Self-supervised text encoders such as BERT are an important tool for natural language processing (NLP) applications. You won’t see them chatting away on the web like some large-scale generative models. But they are useful for NLP practitioners because they can be trained with mere billions, rather than trillions, of words, and they lend themselves to supervised fine-tuning.
After the original BERT model was released for English, many others were created, like CamemBERT for French and GilBERTo for Italian. Now, a team at the University of Zurich is adding another one to the list: We release SwissBERT, the multilingual language model for Switzerland.
SwissBERT supports Swiss Standard German, French, Italian and Romansh Grischun. It might even be extended to Swiss German dialects in the future.
Why wasn’t there a unified model for the Swiss national languages until now? A reason is that Switzerland is a multilingual country, and multilinguality is still a challenge in NLP. While there are plenty of training data available on the web for German, French, and Italian, there are little data for Romansh. Making sure that the higher-resource languages do not drown out the other languages in the model is non-trivial.
Another consideration is that there are already open-source models for three out of the four languages. Ideally, one could somehow combine these existing resources, adapt them to the peculiarities of Switzerland and add Romansh to the mix. Figuring out how to apply such a “Swiss Finish” has been another challenge.
To tackle these challenges, we used an approach from the recent literature: language-specific model components, or simply: language adapters. An advantage of language adapters is that each language has a reserved module of equal capacity. Each language adapter is activated only if the model processes input in the given language.

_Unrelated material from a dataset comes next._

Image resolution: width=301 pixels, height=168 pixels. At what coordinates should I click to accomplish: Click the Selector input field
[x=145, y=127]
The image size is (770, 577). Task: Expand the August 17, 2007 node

We trained the existing German, French and Italian adapters as well as a new Romansh adapter on 21 million news articles from Switzerland. Testing out two design variants, we found that a custom vocabulary and custom trained word embeddings (Variant 2 on the right) are better suited for the Swiss national languages than those of the massively multilingual X-MOD.
The 21 million news articles have been retrieved from Swissdox@LiRI, which provides access to many newspapers in the Swiss Media Database (SMD). Thus, rather than crawling the web, we had the chance to use a high-quality and clearly defined corpus for pre-training.

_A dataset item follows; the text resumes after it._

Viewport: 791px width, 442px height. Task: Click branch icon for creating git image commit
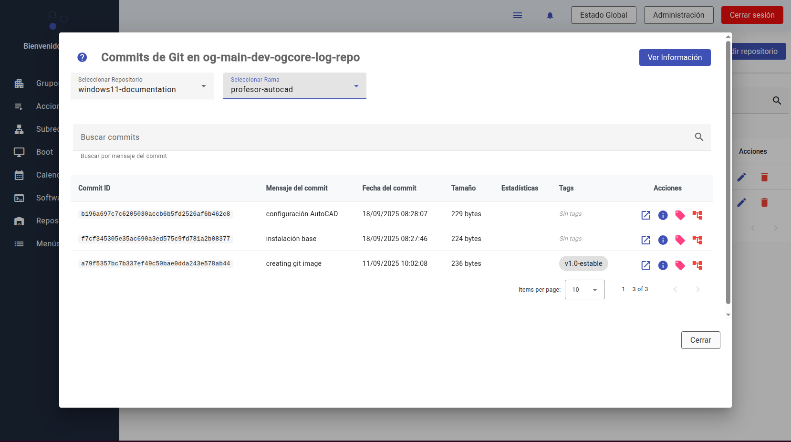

After ten passes through the pre-training corpus, we evaluated SwissBERT on a range of NLP tasks related to Switzerland. We first wanted to see how well it handles the sort of text it has been pre-trained on: contemporary news from Switzerland. We also looked into slightly different text domains to gauge the general performance of the model.
To evaluate our model on named entity recognition (NER), we created a collection of small-scale test sets for the four national languages. Below is an example for the expected output of NER:
We were pleased to see that SwissBERT clearly outperforms the baselines on our test sets, both in terms of supervised NER (German, French and Italian) and zero-shot cross-lingual transfer (Romansh):
Another nice result is that SwissBERT performs unsupervised alignment of Romansh text to German text (Dolev, 2022) much more accurately than previous models, which have not been trained on Romansh: In other words, SwissBERT is good at comparing Romansh sentences to German sentences and identifying similar and dissimilar words and phrases. The same probably holds for other language combinations.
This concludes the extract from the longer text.